Il problema delle pensioni comprende altri aspetti, compresi quello dei coefficienti e soprattutto quello della pensione integrativa, che può essere affrontato in vario modo senza però prescindere dalla costituzione di almeno un fondo centrale di garanzia, che protegga dai rischi dei fondi pensione privati. È però triste osservare che nell’epoca moderna, dominata dall’informatica e da altre nuove tecnologie, si preveda, come fa anche l’Ocse, diminuzioni e non aumenti delle pensioni. La globalizzazione non doveva condurre a questo risultato, che senza adeguati e tempestivi programmi rischia di livellare verso il basso gli stipendi e le pensioni dei lavoratori dei paesi industrializzati, quasi ad adeguarli a quelli dei paesi in via di sviluppo. Non sarebbe questo il modo migliore per innalzare il tenore di vita e la civiltà dei paesi del terzo mondo.
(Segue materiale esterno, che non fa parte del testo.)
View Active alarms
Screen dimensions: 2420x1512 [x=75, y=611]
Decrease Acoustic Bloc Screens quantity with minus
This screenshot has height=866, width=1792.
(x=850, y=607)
Non si deve dimenticare che l’impoverimento impedisce alla civiltà di crescere e all’umanità di progredire. Oltre alla globalizzazione, dobbiamo chiamare in causa anche l’Unione monetaria europea, che sembra mirare a una politica monetaria di prestigio tramite aumenti del costo del denaro, come è stato deciso dalla Banca Centrale Europea il 6 giugno scorso, con un altro aumento di un quarto di punto percentuale, che è così arrivato al 4 per cento. Questa politica, insieme con la pressione fiscale eccessiva, deprime le forze produttive della società. Non esistono ragioni, né politiche, né economiche, in base alle quali l’euro debba continuamente apprezzarsi sul dollaro, penalizzando le esportazioni e, per quanto riguarda l’Italia, accrescendo gli oneri del debito pubblico creato da oltre 25 anni di politica monetaria penalizzante l’offerta di beni e di servizi.